Movement to Socialism leader Evo Morales successfully secured the required 10 percent advantage, now that 99.99 percent of the bulletins have been processed.
Morales won the Bolivian presidential elections with 47.07 percent of the vote against Carlos Mesa’s 36.51 percent, successfully securing the 10 percent advantage required for victory without a second election, according to the final results released by the country’s Supreme Electoral Tribunal.
The turnout at the election was 88.31 percent.
Media have reported, citing an electoral official, that 0.01 percent of the votes have been annulled in the Beni region, where the elections will be held again in November. However, this is believed not to affect the final results.
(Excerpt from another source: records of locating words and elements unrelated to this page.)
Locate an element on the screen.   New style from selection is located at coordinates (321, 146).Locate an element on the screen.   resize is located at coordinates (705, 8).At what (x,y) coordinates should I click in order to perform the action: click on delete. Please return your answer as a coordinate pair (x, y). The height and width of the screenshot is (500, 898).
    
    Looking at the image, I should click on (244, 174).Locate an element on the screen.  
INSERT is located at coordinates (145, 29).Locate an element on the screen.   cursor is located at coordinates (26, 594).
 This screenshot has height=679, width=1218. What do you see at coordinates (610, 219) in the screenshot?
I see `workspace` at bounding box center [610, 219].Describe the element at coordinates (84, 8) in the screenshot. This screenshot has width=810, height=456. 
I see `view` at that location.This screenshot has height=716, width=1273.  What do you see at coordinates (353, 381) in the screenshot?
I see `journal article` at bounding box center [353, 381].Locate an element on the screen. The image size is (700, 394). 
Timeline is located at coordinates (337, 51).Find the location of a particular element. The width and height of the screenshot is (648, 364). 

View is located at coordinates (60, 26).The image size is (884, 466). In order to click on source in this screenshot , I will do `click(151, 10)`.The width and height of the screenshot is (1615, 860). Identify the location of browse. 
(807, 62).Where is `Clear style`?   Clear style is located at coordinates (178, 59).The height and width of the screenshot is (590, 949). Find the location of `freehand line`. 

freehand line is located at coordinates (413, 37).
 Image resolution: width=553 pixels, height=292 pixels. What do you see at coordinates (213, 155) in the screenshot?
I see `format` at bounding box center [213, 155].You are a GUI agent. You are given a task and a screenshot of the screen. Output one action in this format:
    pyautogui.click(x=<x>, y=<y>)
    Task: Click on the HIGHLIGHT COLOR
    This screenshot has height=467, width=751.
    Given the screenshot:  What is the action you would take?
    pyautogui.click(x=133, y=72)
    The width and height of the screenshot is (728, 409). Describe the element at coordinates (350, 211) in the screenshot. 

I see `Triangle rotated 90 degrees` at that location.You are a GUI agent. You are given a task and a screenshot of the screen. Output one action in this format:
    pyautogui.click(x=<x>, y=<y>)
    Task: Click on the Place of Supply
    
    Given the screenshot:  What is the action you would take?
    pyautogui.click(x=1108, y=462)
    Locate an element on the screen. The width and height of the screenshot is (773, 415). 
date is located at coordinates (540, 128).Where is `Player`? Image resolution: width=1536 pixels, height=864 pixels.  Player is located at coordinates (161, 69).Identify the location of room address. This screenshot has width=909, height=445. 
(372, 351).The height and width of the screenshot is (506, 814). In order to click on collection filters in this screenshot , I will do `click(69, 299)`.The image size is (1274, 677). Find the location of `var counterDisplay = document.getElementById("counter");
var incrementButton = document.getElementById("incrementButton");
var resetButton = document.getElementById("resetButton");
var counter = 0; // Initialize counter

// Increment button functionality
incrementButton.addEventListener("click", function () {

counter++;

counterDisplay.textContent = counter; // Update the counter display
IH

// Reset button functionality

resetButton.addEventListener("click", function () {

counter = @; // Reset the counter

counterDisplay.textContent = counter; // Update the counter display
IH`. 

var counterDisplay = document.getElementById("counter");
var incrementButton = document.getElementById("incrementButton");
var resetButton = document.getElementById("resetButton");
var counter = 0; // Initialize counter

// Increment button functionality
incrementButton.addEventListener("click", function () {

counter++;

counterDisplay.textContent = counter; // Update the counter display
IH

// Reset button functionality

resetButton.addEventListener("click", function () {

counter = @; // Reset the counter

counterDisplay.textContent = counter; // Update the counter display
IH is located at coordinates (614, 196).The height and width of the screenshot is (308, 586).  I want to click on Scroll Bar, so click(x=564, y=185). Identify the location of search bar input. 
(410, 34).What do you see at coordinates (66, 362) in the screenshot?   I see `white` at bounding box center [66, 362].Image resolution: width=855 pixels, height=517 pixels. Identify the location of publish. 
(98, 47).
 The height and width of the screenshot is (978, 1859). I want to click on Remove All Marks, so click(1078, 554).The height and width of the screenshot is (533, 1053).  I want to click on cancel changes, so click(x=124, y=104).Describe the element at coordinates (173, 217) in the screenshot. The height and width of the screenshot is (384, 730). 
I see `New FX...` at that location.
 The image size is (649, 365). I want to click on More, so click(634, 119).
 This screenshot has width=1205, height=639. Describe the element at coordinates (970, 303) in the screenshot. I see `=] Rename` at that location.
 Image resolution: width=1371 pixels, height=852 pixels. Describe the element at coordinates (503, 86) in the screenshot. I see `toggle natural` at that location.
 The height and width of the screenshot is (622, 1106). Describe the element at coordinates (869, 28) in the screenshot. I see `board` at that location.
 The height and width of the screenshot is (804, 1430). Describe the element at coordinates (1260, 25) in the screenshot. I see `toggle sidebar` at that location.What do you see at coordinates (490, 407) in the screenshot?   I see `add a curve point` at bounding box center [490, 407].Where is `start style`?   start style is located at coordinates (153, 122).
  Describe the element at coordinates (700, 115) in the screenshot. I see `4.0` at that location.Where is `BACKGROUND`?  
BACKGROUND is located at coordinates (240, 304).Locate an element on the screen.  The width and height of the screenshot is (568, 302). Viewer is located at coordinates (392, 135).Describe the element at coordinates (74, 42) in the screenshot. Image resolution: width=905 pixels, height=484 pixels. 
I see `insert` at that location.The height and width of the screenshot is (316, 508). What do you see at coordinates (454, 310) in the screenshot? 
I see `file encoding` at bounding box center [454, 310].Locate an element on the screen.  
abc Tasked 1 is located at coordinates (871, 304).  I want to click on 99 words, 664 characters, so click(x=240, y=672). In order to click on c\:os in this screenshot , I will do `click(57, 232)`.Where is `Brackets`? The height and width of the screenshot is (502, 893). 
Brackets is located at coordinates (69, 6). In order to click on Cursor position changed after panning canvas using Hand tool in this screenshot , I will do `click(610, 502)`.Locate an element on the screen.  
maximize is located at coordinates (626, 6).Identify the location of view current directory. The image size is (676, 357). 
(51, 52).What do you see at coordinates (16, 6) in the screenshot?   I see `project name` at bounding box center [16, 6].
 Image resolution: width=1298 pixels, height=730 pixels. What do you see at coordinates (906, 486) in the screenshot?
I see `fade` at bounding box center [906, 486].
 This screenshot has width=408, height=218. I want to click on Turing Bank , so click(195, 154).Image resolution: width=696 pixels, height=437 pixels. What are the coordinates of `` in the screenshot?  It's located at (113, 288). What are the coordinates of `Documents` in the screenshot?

Opposition leader Carlos Mesa called on his supporters to continue protests, according to Reuters.
Under Bolivian law, a presidential candidate must either get 50 percent of the vote or 40 percent of the vote with a 10 percent advantage over his closest rival to win without a second election. Otherwise, a second vote is required by the law.
The opposition, led by Mesa, claimed that the initial vote results announced Sunday were fraudulent, sparking violent protests in several Bolivian cities. The controversy led the Supreme Electoral Court to switch to a hand vote count to ensure accuracy.
Four member nations of the Organization of American States, including the US, on Thursday called on Bolivia to hold a second round of elections and work with the OAS monitoring mission to ensure what they described as “credible” and “transparent results.”